- Document section:

Taking truth off the table

“I am the way and the truth and the life.” – Jesus Christ, John 14:6

Lance Armstrong is a spectacular example of the human condition.

The worldly culture witnessing the self-motivated outing of his sinister, slanderous plots, prickly personality and performance drug doping is clamoring for “truth.” But when juxtaposed with Armstrong’s heroic battle against cancer, nearly unequaled charitable impact, unprecedented but drug-assisted athletic feats, and the not-insignificant fact that he loves his children (good) but abandoned their mother for rock star Cheryl Crow (bad), “truth” becomes a hard commodity to pin down.

Our sports-minded culture wants good and evil to be on a scoreboard plainly displaying who’s ahead, who’s behind, who wins and who loses. But no secular scoreboard can conclusively delineate “truth” for humanity’s good, bad and ugly.

Conversely, celebrity-deifying and God-conflicted modern society clearly does not want an assessment of Lance Armstrong’s “truth” that dismissively asserts, “This is not a truth that matters; Jesus Christ is a truth that matters.”

In the copious news reporting and talk-show chatter surrounding Armstrong’s Oprah-facilitated confession, I’ve yet to hear any testimony as to the existence of the ultimate truth, which is what we have in Jesus Christ (see John 14:6). This isn’t to assess Armstrong’s heart or personal faith; it’s to indict our culture’s misplaced priorities and utter absence of asking real questions about “truth.” We mistakenly worship human celebrities and then mistakenly demand from them divine truth.

I heard more than one commentator exclaim, “I don’t know what to believe.”

Well, here’s the truth: Armstrong is as good and bad as any other human being can be, because each of us carries the image of God and the salvation of Jesus Christ right along with the fallenness of worldly sin and corruption. When we look at Armstrong’s situation and seriously attempt to ascertain “truth,” it cannot be found if the teaching, life, love and Truth of Jesus Christ have been taken off the cultural table.

But that’s where we are.

Living strong will never be the equal of living in truth, and from where I sit, the only truth is Christ.

 

Walters (rlwcom@aol.com) believes confession works best when accompanied by repentance, observes that while none of us wants to be judged, we vigorously, giddily, judge Armstrong, and reminds all that Christ had compassion for both the oppressed (blind man) and the oppressor (Zacchaeus), Luke 18:35-19:10.

- Supplied material:
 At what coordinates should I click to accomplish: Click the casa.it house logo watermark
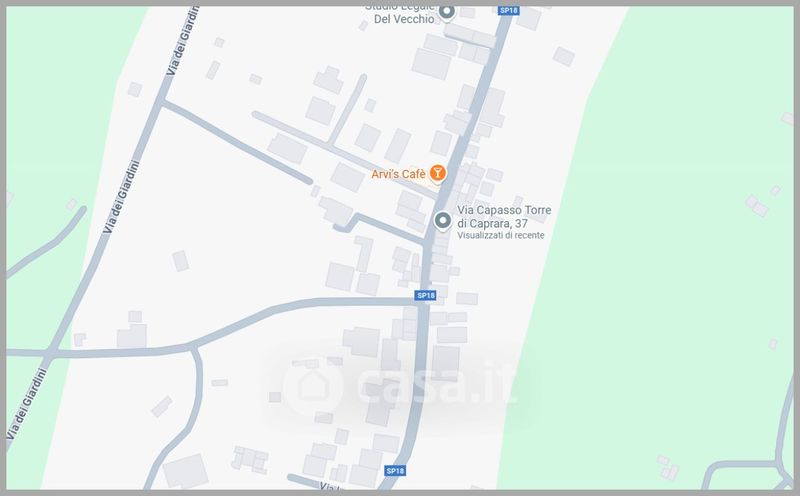(x=312, y=387)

- Exercise directions: Reproduce word for word the passage of the essay on Lance Armstrong and truth from "Lance Armstrong is" up to and including "bad and ugly.".

- The completed task:
Lance Armstrong is a spectacular example of the human condition.

The worldly culture witnessing the self-motivated outing of his sinister, slanderous plots, prickly personality and performance drug doping is clamoring for “truth.” But when juxtaposed with Armstrong’s heroic battle against cancer, nearly unequaled charitable impact, unprecedented but drug-assisted athletic feats, and the not-insignificant fact that he loves his children (good) but abandoned their mother for rock star Cheryl Crow (bad), “truth” becomes a hard commodity to pin down.

Our sports-minded culture wants good and evil to be on a scoreboard plainly displaying who’s ahead, who’s behind, who wins and who loses. But no secular scoreboard can conclusively delineate “truth” for humanity’s good, bad and ugly.